政府の借金と日銀の借金

どうも「銀行券ルール」の意義を理解していないひとが多いようなので、簡単にまとめておく。


日銀はもっと国債を引き受けろ、という文脈で出てきてる話だと思うのだが、はい、まず国債というのは政府の借金のことです。で、銀行券と当座預金てのは、日銀の借金のことです。


銀行券は、僕らが財布に入れておきたい分だけ市中に流通してて、だからその量は日銀が決められるものじゃない。必要以上に札を刷ると、みんなそれぞれ銀行に預けにきちゃって、銀行がそれぞれ日銀に預けにきちゃって、それで結果として積まれるのが当座預金。大雑把だけどさ。


つまり、この3種の借金の中で唯一、政府も日銀も決められず、我々の必要によって決まる*1のが銀行券なわけだ。ここまで書けば、既になんとなく感じられることだと思うのだが、なので要するに、銀行券の範囲を超えて国債を買えという主張は、政府の借金を際限なく日銀の借金で賄えという主張なわけだ。

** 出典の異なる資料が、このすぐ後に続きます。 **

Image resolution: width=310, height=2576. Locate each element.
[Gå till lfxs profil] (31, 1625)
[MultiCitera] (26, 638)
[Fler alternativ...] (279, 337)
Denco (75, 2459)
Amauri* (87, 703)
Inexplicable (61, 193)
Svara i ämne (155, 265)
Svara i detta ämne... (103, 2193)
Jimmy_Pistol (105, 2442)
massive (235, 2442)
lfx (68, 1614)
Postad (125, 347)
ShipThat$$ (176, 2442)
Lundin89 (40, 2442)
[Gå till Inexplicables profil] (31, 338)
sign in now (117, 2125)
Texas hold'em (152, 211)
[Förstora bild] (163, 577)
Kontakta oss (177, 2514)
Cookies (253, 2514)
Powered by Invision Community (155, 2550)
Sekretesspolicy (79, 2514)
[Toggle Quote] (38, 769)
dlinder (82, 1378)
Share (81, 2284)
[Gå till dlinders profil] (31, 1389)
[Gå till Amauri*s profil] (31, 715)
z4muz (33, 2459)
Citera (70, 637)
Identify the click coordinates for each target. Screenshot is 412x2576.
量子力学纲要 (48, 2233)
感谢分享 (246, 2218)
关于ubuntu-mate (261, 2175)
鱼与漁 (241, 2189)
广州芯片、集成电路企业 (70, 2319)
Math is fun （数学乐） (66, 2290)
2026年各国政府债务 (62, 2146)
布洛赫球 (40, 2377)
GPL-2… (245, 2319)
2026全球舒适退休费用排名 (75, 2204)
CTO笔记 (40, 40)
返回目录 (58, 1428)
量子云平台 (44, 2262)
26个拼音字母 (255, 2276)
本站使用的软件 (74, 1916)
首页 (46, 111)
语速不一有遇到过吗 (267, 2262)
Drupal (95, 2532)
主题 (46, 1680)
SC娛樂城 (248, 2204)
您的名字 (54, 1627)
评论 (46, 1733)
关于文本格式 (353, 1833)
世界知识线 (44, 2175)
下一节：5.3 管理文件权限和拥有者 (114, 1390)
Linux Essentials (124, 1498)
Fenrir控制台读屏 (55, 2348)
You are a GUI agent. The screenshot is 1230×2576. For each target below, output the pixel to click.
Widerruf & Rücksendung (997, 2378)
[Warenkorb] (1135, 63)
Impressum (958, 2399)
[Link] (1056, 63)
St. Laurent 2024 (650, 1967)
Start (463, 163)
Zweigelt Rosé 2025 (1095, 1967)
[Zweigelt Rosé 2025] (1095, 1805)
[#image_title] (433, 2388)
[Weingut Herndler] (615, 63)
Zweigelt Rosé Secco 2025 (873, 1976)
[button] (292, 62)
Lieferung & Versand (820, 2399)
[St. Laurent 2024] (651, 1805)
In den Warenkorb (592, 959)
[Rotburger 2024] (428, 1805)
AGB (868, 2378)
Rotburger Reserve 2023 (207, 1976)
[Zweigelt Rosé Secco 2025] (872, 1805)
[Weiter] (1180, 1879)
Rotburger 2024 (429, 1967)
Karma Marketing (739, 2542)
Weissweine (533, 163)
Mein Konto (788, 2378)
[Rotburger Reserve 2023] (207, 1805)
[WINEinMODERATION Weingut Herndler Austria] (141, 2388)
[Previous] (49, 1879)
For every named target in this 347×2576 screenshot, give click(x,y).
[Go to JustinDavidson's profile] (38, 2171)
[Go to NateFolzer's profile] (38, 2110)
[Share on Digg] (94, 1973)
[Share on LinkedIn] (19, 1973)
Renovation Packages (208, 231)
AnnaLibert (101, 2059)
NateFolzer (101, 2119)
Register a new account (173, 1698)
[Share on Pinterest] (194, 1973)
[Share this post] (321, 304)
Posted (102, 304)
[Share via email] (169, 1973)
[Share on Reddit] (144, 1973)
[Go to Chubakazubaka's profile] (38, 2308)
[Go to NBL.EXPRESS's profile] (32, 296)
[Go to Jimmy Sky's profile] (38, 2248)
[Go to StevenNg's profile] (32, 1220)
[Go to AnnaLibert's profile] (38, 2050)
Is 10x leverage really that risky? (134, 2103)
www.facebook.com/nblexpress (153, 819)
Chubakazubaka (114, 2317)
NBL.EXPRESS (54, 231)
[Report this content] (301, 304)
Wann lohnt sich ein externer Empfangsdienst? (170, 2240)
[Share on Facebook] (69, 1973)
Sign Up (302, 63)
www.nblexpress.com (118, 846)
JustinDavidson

日銀がどうやってその借金を返すのか考えてみれば、その馬鹿さ加減は一層明らかだ。日銀の収入源はといえば、無利息の借金*2を上回る国債の利息くらいのものだからだ。日銀の収入は、紙幣の量を決められない日銀がいくら頑張っても、増やすことなどできない。


そう、要は誤魔化しなのだ。


一度でも金を貸したり借りたりしたことのある人間なら誰でも知っていることだが、又貸しはよくない。物事がわかりにくく面倒になるだけで、誰も得をしない。「ちょっといまよくわかんないんだよね」などと誤魔化すのに、お茶を濁すのに、最善の方法が又貸しなのである。


バラマキに金が必要なら、国債を発行し市中で消化してもらう。将来の税金で、その借金をしっかりと返していく。当たり前のことだ。それを日銀から又借りして、結局のところ一心同体だってのに誤魔化してお茶を濁して、全体としていいことなどあるはずもない。物事は公明正大にやれ。